Taliban attack US consulate in NW Pakistan

The Taliban attacked a US consulate in Pakistan with car bombs and grenades today killing three people, hours after 41 others died in a suicide attack on a political rally.

The assaults illustrated the resilience of militants in the country despite intense army operations and US missile strikes in their north-western havens near Afghanistan.

After the car bombs exploded at a checkpoint outside the consulate in Peshawar, attackers wearing security uniforms fired mortars or rocket-propelled grenades at the heavily fortified compound in an attempt to force their way in.

The US Embassy in Islamabad said no Americans were killed in the assault, but did not say whether the building itself was damaged.

Al Qaida and the Taliban have long vowed to attack the United States, which has fired scores of missiles at them in their north-western strongholds over the last 18 months. Washington has also given billions of dollars in aid to the Pakistani army, which is attacking the Muslim extremists.
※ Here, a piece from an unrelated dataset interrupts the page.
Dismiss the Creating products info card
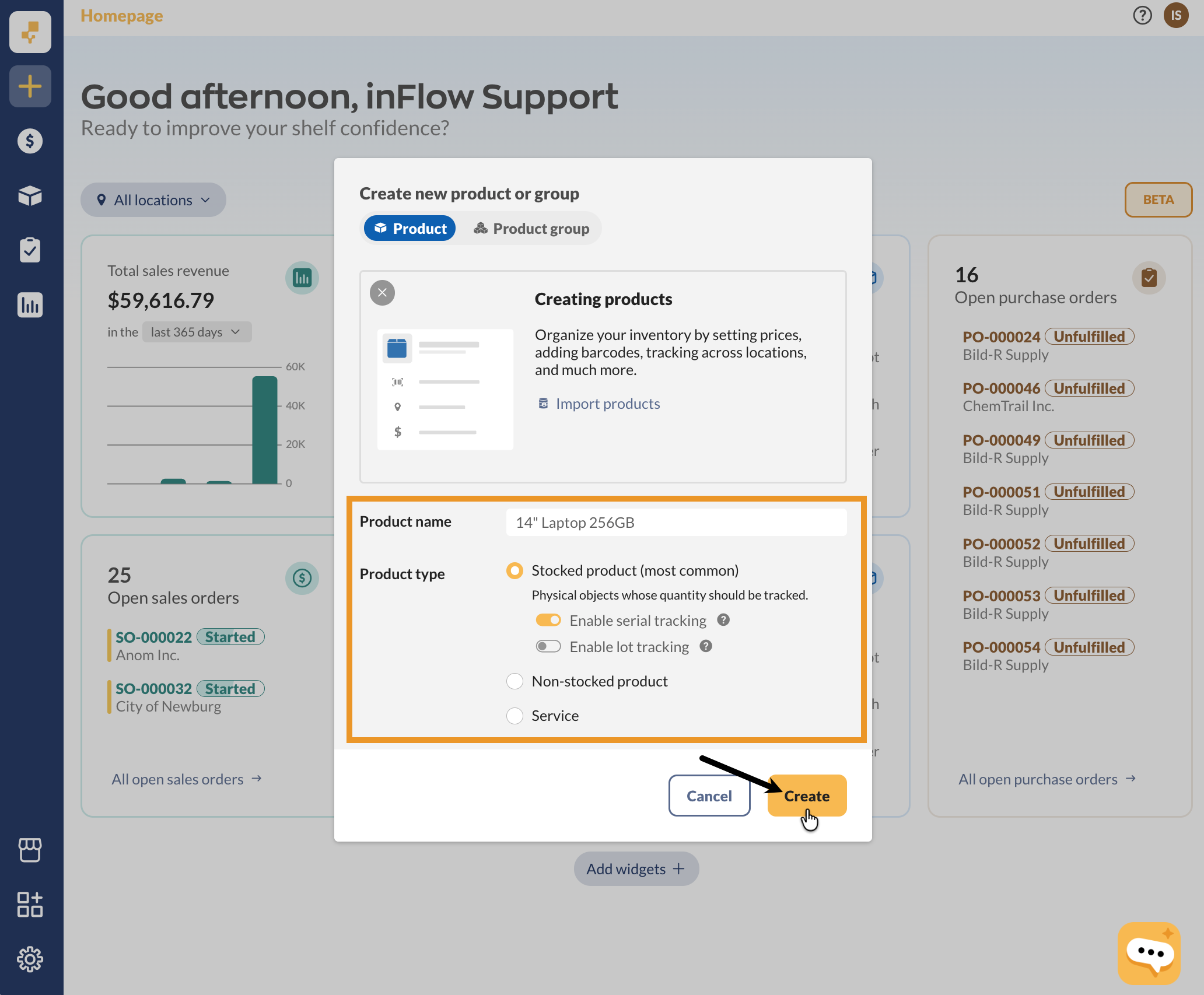Screen dimensions: 1204x995 pyautogui.click(x=383, y=293)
The last attack against a US mission was in Karachi in 2006.

The three people killed in today's attack were a paramilitary soldier, a private security guard and a civilian. Four militants were also killed.

Two of the blasts took place around 20 yards from the main entrance to the consulate The US is only one of three countries to have a diplomatic presence in Peshawar, which has seen repeated militant attacks over the last 18 months. As well as attacking militants and hunting al-Qaida, Washington is also funding many development projects in the region aimed at cutting support for the insurgents.
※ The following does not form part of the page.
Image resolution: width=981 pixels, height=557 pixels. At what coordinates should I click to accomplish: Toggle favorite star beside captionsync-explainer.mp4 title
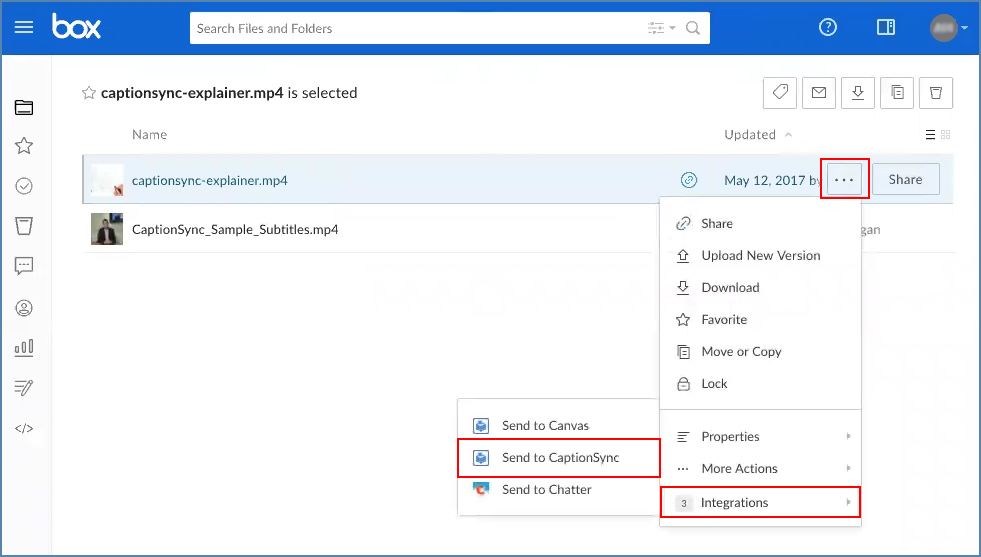pyautogui.click(x=89, y=93)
It is unclear how many diplomats work at the building.

Shortly before the attack, a suicide bomber struck a rally held by a Pashtun nationalist party in Lower Dir to celebrate the government-supported proposal to change the name of North West Frontier Province to Khyber-Pakhtoonkhwa, said local police chief Mumtaz Zarin Khan.

"A police official spotted the bomber a second before he exploded," said Khan. "The official shot at him, but by that time, he had done his job."

A total of 41 people at the rally in the town of Timergarah were killed and 80 wounded, he said.

Lower Dir is next to the Swat Valley, which was the target of a major military offensive last year that succeeded in driving out the militants. Other major operations in the Afghan border region followed, and have gone some way in reassuring the world that Pakistan is not falling to the extremists.

The frequency of militant attacks in Pakistan over the last three months has dropped compared to the final quarter of last year, but experts have cautioned it is far too early to say this means the insurgents are in retreat.

The White House condemned the latest attacks. Press secretary Robert Gibbs said the White House has "great concern" about the bombings in Peshawar in which three people died. It "strongly condemns" the violence, Gibbs said.